[DATASET CONTENT — start]

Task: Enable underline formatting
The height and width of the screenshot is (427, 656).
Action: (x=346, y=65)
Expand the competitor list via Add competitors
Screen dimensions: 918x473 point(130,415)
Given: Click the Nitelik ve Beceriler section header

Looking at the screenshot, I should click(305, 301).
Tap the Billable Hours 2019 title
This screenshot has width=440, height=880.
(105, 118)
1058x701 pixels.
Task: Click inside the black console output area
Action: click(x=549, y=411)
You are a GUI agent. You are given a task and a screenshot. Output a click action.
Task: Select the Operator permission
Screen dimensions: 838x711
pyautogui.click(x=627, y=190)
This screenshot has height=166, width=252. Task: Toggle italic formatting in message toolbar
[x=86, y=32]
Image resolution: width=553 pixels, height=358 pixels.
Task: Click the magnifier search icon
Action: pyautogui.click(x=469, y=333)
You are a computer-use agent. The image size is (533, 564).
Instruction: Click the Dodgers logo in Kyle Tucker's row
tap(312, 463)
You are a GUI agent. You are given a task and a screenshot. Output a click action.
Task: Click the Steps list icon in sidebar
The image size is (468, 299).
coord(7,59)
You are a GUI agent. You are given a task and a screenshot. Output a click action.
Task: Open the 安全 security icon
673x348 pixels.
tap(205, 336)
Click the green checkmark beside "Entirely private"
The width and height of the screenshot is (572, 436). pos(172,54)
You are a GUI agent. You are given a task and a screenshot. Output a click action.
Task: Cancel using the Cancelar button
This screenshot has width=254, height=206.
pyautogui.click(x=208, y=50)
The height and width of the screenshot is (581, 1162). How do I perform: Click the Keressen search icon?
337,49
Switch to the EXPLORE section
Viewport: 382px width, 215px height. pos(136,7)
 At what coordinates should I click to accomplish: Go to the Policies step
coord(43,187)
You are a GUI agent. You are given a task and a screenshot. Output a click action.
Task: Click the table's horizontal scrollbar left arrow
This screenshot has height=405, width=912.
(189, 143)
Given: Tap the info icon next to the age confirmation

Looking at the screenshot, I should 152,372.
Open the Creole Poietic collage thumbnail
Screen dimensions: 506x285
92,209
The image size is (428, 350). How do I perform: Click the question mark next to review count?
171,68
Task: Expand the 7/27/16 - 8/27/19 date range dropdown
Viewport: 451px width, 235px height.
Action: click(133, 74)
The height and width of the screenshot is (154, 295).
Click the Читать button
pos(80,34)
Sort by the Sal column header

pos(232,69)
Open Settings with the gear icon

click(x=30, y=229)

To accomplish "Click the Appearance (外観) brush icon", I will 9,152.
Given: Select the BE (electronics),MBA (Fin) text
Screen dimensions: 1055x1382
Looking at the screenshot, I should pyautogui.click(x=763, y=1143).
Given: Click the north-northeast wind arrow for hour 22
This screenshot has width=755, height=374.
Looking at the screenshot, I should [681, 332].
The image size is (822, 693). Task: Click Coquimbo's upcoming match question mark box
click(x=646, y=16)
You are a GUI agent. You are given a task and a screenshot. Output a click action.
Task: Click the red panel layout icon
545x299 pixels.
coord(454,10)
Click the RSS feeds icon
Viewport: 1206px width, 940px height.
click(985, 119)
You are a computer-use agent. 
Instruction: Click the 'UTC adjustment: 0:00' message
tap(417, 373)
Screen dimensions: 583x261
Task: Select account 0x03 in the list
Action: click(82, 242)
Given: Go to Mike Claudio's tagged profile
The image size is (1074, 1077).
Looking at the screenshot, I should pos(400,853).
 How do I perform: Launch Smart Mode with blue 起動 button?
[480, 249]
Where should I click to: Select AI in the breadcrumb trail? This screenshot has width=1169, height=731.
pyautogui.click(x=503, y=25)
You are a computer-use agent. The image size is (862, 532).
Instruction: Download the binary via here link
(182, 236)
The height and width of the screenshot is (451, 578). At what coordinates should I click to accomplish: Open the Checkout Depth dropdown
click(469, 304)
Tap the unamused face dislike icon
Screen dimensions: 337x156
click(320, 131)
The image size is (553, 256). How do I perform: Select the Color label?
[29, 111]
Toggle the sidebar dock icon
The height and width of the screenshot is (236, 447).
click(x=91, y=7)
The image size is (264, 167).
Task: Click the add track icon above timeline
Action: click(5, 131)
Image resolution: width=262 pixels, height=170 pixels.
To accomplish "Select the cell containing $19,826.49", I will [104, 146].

[DATASET CONTENT — finish]

TASK BRIEF: Copy over exactly the lines above from the one with "Given: Go to Mike Claudio's tagged profile" to the last, both included, and no others.

ANSWER TO THIS PROBLEM:
Given: Go to Mike Claudio's tagged profile
The image size is (1074, 1077).
Looking at the screenshot, I should pos(400,853).
 How do I perform: Launch Smart Mode with blue 起動 button?
[480, 249]
Where should I click to: Select AI in the breadcrumb trail? This screenshot has width=1169, height=731.
pyautogui.click(x=503, y=25)
You are a computer-use agent. The image size is (862, 532).
Instruction: Download the binary via here link
(182, 236)
The height and width of the screenshot is (451, 578). At what coordinates should I click to accomplish: Open the Checkout Depth dropdown
click(469, 304)
Tap the unamused face dislike icon
Screen dimensions: 337x156
click(320, 131)
The image size is (553, 256). How do I perform: Select the Color label?
[29, 111]
Toggle the sidebar dock icon
The height and width of the screenshot is (236, 447).
click(x=91, y=7)
The image size is (264, 167).
Task: Click the add track icon above timeline
Action: click(5, 131)
Image resolution: width=262 pixels, height=170 pixels.
To accomplish "Select the cell containing $19,826.49", I will [104, 146].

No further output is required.